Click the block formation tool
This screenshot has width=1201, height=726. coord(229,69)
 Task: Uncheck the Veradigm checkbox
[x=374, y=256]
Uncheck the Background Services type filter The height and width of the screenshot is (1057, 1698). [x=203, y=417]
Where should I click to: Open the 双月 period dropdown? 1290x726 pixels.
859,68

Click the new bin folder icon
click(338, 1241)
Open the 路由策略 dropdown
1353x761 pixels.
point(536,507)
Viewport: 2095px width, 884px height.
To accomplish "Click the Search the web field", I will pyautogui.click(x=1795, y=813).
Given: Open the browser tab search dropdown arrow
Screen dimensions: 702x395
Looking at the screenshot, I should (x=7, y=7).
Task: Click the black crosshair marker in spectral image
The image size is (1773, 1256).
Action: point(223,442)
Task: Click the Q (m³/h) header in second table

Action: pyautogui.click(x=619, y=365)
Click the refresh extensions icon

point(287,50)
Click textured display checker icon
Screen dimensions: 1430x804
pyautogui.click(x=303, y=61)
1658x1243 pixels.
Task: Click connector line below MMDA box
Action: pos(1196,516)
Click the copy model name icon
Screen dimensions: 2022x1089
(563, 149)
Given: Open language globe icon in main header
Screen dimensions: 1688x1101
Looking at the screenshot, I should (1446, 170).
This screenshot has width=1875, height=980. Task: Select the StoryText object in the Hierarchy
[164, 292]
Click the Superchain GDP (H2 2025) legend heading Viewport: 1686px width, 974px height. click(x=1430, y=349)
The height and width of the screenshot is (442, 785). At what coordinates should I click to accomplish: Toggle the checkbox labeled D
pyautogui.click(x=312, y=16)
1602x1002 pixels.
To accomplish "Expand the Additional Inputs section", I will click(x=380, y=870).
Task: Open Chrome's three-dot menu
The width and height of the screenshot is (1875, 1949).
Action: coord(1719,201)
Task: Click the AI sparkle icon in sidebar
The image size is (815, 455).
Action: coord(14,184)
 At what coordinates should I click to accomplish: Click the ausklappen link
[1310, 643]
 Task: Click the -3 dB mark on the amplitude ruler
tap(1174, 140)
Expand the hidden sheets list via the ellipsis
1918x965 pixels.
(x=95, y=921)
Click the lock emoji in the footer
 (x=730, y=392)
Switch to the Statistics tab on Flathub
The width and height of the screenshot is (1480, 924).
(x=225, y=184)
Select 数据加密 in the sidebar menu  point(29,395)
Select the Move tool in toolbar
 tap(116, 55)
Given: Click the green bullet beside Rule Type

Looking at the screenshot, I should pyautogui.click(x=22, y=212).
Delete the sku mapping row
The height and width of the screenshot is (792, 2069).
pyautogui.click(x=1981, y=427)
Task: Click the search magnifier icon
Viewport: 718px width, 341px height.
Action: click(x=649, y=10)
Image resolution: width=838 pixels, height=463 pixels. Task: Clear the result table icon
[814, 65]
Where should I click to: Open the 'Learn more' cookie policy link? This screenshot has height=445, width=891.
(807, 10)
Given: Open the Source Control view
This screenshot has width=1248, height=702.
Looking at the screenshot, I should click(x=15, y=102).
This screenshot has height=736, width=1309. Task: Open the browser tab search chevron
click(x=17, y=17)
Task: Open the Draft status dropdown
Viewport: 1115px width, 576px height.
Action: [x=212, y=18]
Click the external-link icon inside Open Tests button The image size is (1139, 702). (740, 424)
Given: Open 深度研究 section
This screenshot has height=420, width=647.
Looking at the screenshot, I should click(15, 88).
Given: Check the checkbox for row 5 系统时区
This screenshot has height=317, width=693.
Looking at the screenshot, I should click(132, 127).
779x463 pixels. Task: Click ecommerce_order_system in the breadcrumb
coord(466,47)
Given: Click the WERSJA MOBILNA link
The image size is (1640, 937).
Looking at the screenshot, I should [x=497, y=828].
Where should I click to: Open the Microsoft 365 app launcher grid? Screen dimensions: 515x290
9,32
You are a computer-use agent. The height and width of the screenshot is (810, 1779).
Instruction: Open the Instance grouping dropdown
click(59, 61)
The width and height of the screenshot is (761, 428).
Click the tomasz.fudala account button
# # #
[Activity]: Retype, in the same exact form, the lines of the material above from the line holding "1918x965 pixels." through the line holding "Given: Open 深度研究 section".

[Solution to this exercise]:
1918x965 pixels.
(x=95, y=921)
Click the lock emoji in the footer
 (x=730, y=392)
Switch to the Statistics tab on Flathub
The width and height of the screenshot is (1480, 924).
(x=225, y=184)
Select 数据加密 in the sidebar menu  point(29,395)
Select the Move tool in toolbar
 tap(116, 55)
Given: Click the green bullet beside Rule Type

Looking at the screenshot, I should pyautogui.click(x=22, y=212).
Delete the sku mapping row
The height and width of the screenshot is (792, 2069).
pyautogui.click(x=1981, y=427)
Task: Click the search magnifier icon
Viewport: 718px width, 341px height.
Action: click(x=649, y=10)
Image resolution: width=838 pixels, height=463 pixels. Task: Clear the result table icon
[814, 65]
Where should I click to: Open the 'Learn more' cookie policy link? This screenshot has height=445, width=891.
(807, 10)
Given: Open the Source Control view
This screenshot has width=1248, height=702.
Looking at the screenshot, I should click(x=15, y=102).
This screenshot has height=736, width=1309. Task: Open the browser tab search chevron
click(x=17, y=17)
Task: Open the Draft status dropdown
Viewport: 1115px width, 576px height.
Action: [x=212, y=18]
Click the external-link icon inside Open Tests button The image size is (1139, 702). (740, 424)
Given: Open 深度研究 section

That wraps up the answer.